History for Lunch lecture series continues next week in Iowa City
Dr. Diana Horton discusses Rochester Cemetery history and landscape

For immediate release April 9, 2008

 

Contact: Jeff Morgan, Jeff.Morgan@iowa.gov, (515) 281-3858

(DES MOINES) – The State Historical Society of Iowa’s popular “History for Lunch” lecture series in Iowa City continues next week with Dr. Diana Horton, who will discuss the history of Rochester Cemetery.

Horton will present “Rochester Cemetery: A Legacy of the Pre-settlement Landscape” Noon-1 p.m., Wednesday, April 16, 2008 at the State Historical Society’s Centennial Building, 402 Iowa Avenue in Iowa City. The lecture is free and the public is invited to bring a brown bag lunch. Call 319-335-3911 for more information.

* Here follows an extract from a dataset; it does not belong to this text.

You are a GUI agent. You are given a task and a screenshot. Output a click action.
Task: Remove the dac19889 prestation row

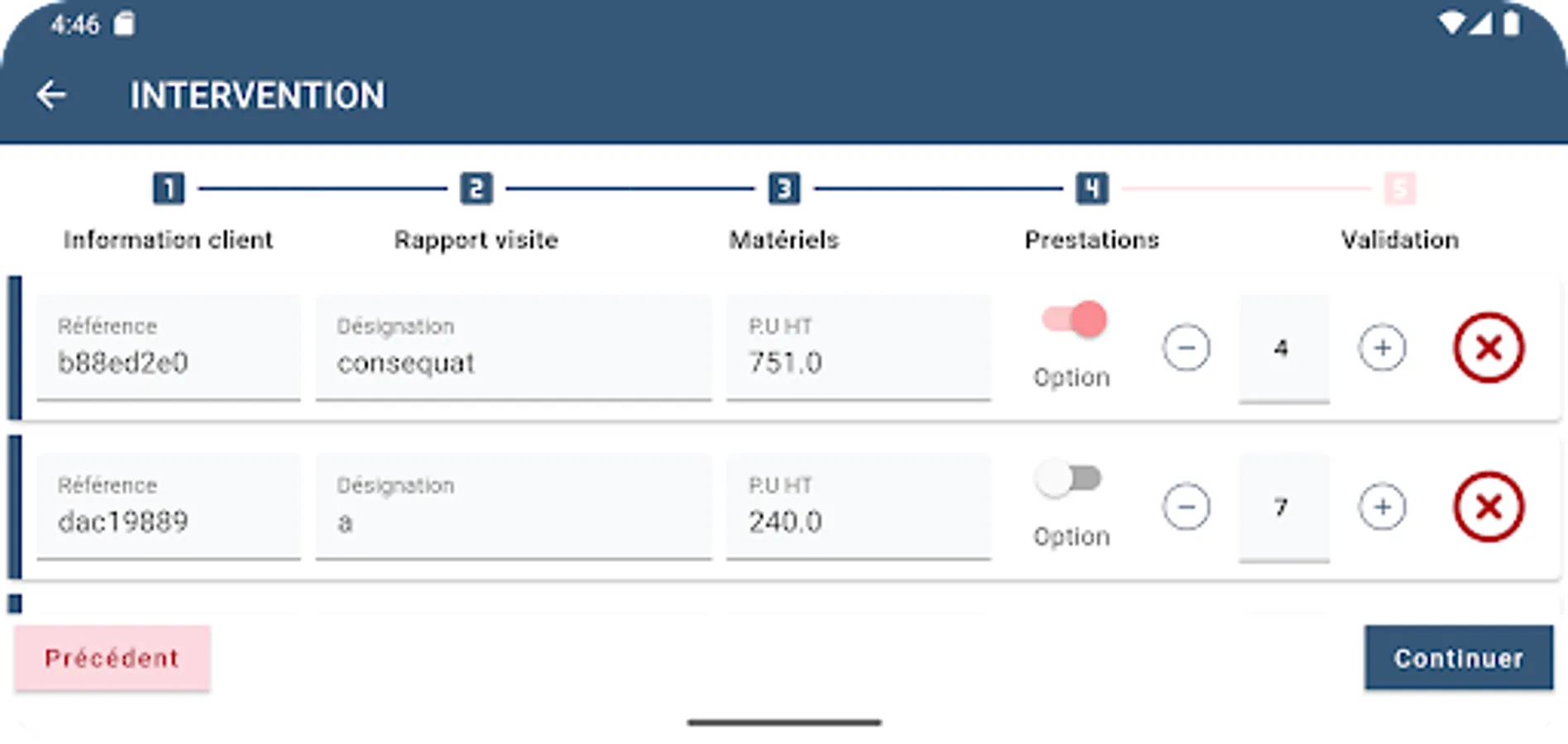[x=1489, y=507]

Rochester Cemetery is a pioneer cemetery perched above the Cedar River just south of the town of Rochester. The 14 acre prairie/savanna harbors an extraordinary diversity of plant species, many of them uncommon, and a spectacular spring flora. The site also features magnificent white oaks – 48 to 60 inches in diameter and 150 years old – and historic gravestones dating back to the 1830s.

Horton has a Ph.D. in Botany from the University of Alberta in western Canada. She has been a faculty member at the University of Iowa since 1983, and she was director and curator of the University of Iowa Herbarium from 1983 to 2004.

Horton’s passion is conservation and she has developed a Web site – Iowa’s Fragile Flora (http://www.cgrer.uiowa.edu/herbarium) – that highlights Iowa’s rare plant species and the vital role of collections-based research in the preservation of natural habitats.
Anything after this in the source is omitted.